:: Exercise description ::
All entries shown below should be duplicated character for character.

START Extracted data

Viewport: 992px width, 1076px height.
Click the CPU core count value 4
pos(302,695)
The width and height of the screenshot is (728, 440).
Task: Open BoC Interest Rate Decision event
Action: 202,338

END Extracted data

:: The completed task ::
Viewport: 992px width, 1076px height.
Click the CPU core count value 4
pos(302,695)
The width and height of the screenshot is (728, 440).
Task: Open BoC Interest Rate Decision event
Action: 202,338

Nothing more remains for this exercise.